By GARY FINEOUT and TAMARA LUSH , Associated Press
TALLAHASSEE, Fla. (AP) — A man trying to stop a shooting attack on a Florida yoga studio said Sunday that he wrestled with the attacker after his gun jammed, a move credited with giving others time to flee the rampage that killed two people and wounded six others.
Yoga student Joshua Quick spoke to ABC’s Good Morning America on Sunday and said he grabbed Scott Paul Beierle’s gun after it jammed, and hit him.
Tallahassee Police have identified Beierle as the man who posed as a customer to get into the studio Hot Yoga Tallahassee during a Friday night class and started shooting. Police said Beierle, 40, then turned the gun on himself but authorities have offered no motive in the attack.
Quick said Beierle was able to grab the gun back and then pistol-whipped him.
“I jumped up as quickly as I could,” said Quick, who had visible facial injuries. “I ran back over and the next thing I know I’m grabbing a broom, the only thing I can, and I hit him again.”
It gave some in the studio time to flee.
“Thanks to him I was able to rush out the door,” Daniela Garcia Albalat told Good Morning America. She was in the class and thought she was going to die. “He saved my life.”
Two women — a 61-year-old faculty member at Florida State University, and a 21-year-old FSU student — were fatally shot.
Dr. Nancy Van Vessem was an internist who also served as chief medical director for Capital Health Plan, the area’s leading health maintenance organization. She was also a faculty member at Florida State and a mother.
Maura Binkley, who grew up in Atlanta and was a double major in English and German, was set to graduate in May.
Beierle was described as a brooding military veteran and former teacher, who appeared to have made videos detailing his hatred of everything from the Affordable Care Act to girls who’d allegedly mistreated him in middle school. The videos were posted four years ago, and were removed from YouTube after the shooting.
Numerous disturbing details about him have emerged. He’d once been banned from FSU’s campus and had been arrested twice for grabbing women even though charges were ultimately dropped.
Beierle, who had moved to the central Florida town of Deltona after getting a graduate degree from FSU, appeared to post a series of videos on YouTube in 2014 where he called women “whores” if they dated black men, said many black women were “disgusting” and described himself as a misogynist.
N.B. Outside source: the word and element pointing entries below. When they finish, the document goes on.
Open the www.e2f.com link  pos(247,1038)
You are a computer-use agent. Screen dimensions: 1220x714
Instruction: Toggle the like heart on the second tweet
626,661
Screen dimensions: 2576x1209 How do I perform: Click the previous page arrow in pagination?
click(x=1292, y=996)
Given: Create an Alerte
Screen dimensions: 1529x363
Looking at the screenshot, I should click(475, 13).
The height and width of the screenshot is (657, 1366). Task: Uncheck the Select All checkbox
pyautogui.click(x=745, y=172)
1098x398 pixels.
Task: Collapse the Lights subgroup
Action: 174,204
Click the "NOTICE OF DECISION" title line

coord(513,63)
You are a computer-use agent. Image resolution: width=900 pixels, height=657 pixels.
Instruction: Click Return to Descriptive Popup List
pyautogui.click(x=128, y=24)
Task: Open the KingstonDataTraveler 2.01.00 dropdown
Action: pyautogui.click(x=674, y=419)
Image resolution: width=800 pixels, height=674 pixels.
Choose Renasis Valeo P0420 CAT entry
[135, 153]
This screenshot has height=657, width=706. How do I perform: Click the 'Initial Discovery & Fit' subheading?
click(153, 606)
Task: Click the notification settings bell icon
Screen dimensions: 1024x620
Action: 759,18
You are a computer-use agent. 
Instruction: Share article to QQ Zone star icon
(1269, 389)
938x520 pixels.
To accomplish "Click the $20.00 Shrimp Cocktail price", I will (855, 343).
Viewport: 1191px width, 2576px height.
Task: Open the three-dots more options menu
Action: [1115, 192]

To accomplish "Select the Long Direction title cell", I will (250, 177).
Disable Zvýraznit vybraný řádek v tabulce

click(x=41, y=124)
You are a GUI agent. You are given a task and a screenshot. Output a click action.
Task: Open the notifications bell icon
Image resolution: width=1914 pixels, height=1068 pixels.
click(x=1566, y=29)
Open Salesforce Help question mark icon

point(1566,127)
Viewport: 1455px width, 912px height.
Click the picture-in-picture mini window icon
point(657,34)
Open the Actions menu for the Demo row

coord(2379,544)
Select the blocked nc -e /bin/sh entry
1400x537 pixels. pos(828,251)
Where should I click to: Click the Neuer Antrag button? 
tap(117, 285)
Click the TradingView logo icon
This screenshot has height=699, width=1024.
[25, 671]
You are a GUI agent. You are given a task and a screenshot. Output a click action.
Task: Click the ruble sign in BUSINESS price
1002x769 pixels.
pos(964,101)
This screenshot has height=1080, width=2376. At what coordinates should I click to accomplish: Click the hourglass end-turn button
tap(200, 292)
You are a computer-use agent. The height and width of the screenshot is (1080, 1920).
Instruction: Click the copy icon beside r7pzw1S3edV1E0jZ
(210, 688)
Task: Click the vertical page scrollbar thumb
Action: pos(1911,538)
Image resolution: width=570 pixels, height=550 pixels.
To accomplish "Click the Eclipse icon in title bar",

A Tallahassee police spokesman would not confirm or deny the videos were Beierle’s. However, the man speaking in the videos looks like Beierle and biographical details mentioned in the videos match known facts about Beierle, including details of his military service. The poster’s YouTube username included the word “Scott,” Beierle’s first name. The existence of the videos was first reported by BuzzFeed.
A woman who filed a police report against Beierle told The AP she’s never forgotten how “creepy” he was.
Courtnee Connon was 18 in 2012 when, she said, Scott Paul Beierle grabbed her buttocks at a Florida State dining hall. She declined to press charges, however.
She learned of Beierle’s involvement Friday when a local reporter found her name in a police report and called her.
“I was totally just shocked,” she said. “Since then, I’ve been feeling a little guilt. If I’d pressed charges, would that have stopped him from doing this? How was he not monitored somehow?”
Four years after that, Beierle was arrested for misdemeanor battery after a young woman said he approached her at the swimming pool of a Tallahassee apartment complex, complemented her rear end and offered to rub sunscreen on it, records show. The woman said she declined the offer and, according to an affidavit, Beierle then slapped her on the buttocks and grabbed her.
The top prosecutor for the office that handled Beierle’s 2016 charge, William N. “Willie” Meggs, has no personal recollection of that case. However, since the 2012 battery charges were dropped, Meggs said, it would have been routine for Beierle to receive a deferred prosecution deal.
“It would not have been atypical as a first-time offender for him to get diversion,” said Meggs, since retired as state attorney for Florida’s Second Judicial Circuit. “We should have called the victim to make sure she was OK with him getting diversion.”
It’s not clear from the court file whether that occurred, and the woman didn’t respond to emails seeking comment. The AP doesn’t publicly identify sexual assault victims unless they choose to speak.
Court records indicate prosecutors agreed to dismiss the battery charge after Beierle completed a six-month diversion agreement requiring him to stay out of trouble, not drink alcohol to excess and to follow a psychologist’s recommendations.
Meanwhile, yoga teachers in the Florida capital and the country at large were horrified such a violent act could unfold in a place intended for tranquility and nonviolence.
Some teachers wondered what they would tell their students.
“As an instructor when you start every class, you ask students to close their eyes to relax, because you’re in such a safe space,” said Amanda Morrison, a Tallahassee instructor.
The safety of her students is on her mind as she prepares to teach a class Monday.
“I’m already thinking about locking the doors once class starts,” she said.
Associated Press reporter Michael Biesecker contributed from Washington.